**PROVIDED DATA**
---
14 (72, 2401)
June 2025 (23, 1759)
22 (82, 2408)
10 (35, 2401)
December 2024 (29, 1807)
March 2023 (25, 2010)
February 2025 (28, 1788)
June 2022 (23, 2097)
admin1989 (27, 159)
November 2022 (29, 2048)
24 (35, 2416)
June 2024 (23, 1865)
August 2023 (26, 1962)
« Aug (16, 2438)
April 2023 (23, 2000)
---
**YOUR OBJECTIVE**
Return the line that contains "admin1989 (27, 159)" along with every line after it through the end of the entries, exactly, adding nothing.

**EXERCISE RESPONSE**
admin1989 (27, 159)
November 2022 (29, 2048)
24 (35, 2416)
June 2024 (23, 1865)
August 2023 (26, 1962)
« Aug (16, 2438)
April 2023 (23, 2000)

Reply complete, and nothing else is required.